Songs of God and Whiskey was more like, ‘Let’s get a bottle of wine and sit around and play.’"
The band’s evolution can be tracked back nearly a decade. Jollett originally set out to write the Great American Novel. He ended up writing a collection of songs that would eventually form the band's debut. The band initially formed as a stripped-down two-piece featuring Jollett and drummer Daren Taylor. The group would eventually grow and add guitarist Steven Chen, bassist Noah Harmon (since replaced by Adrian Rodriguez) and viola player Anna Bulbrook. Its self-released debut, the 2007 EP
Does This Mean You're Moving On?, immediately caught the attention of local rock writers in its native Los Angeles who christened the band one of L.A.'s best up-and-coming acts. And the band's full-length debut, 2008's
The Airborne Toxic Event, confirmed those early suspicions that the band was one to watch. The single "Sometimes Around Midnight" picked up enough steam to crack the Billboard Charts. When the band set out to record
Dope Machines, Jollett put himself back in the producer’s chair simply because he wanted a challenge.
Turns out, it was a big challenge.
“It was really hard,” he says of the experience. “It was enormously fun and creative and I enjoyed it quite a bit. I think the songs end up being about the influence of machines and the isolating effects that modern machines and electronics have on your life. It’s about the weird way in which you’re more interconnected and in some ways further apart. People live double lives and they live secret lives. They live half lives. The record tries to explore those things.”
You can find the song “California” on both albums. It’s a song that Jollett says is like his version of “Born in the U.S.A.”
“’Born in the USA’ is like a huge pop song but If you have ever seen [Springsteen] play it live, it’s like a protest song with two chords,” he says. “’California’ meant something similar to me. It’s a song about this destination where people come and have come for years now., usually to escape something or try to find something. They hope to find something different and better.

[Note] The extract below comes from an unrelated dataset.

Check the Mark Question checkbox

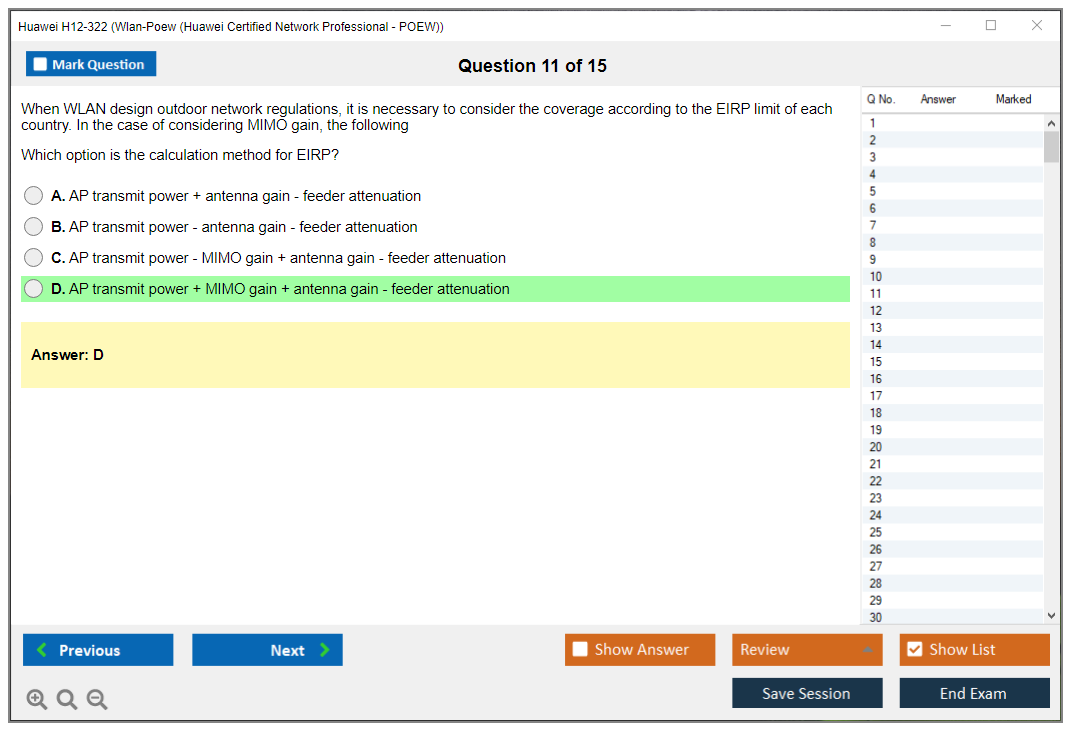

It’s a place that doesn’t have a memory of itself. Every year, everyone is surprised when it starts raining. There’s mudslides and canyons that fall apart and some dog gets swept up in the L.A. river and it’s all very sad. Then everyone forgets.”
For the current tour, the band will play
Dope Machines in its entirety and then dip into its back catalog.
“We have a digital presentation that goes along with [
Dope Machines songs],” Jollett says. “There’s a visual component too. The concert's first half is playing the record with this visual element. The second half is playing songs from throughout the different records and getting down the the crwod. The idea was to get out and play. We just did a huge tour. We’ll probably do a huge tour. We wanted to create a movie and audiovisual like
The Wall or
Tommy or all those huge '70s rock concepts. It’s a similar idea but not as narrative driven.”
The Airborne Toxic Event, 8 p.m. Friday, March 13, Trinity Cathedral, 2230 Euclid Ave. Tickets: $39.50, trinitycleveland.org.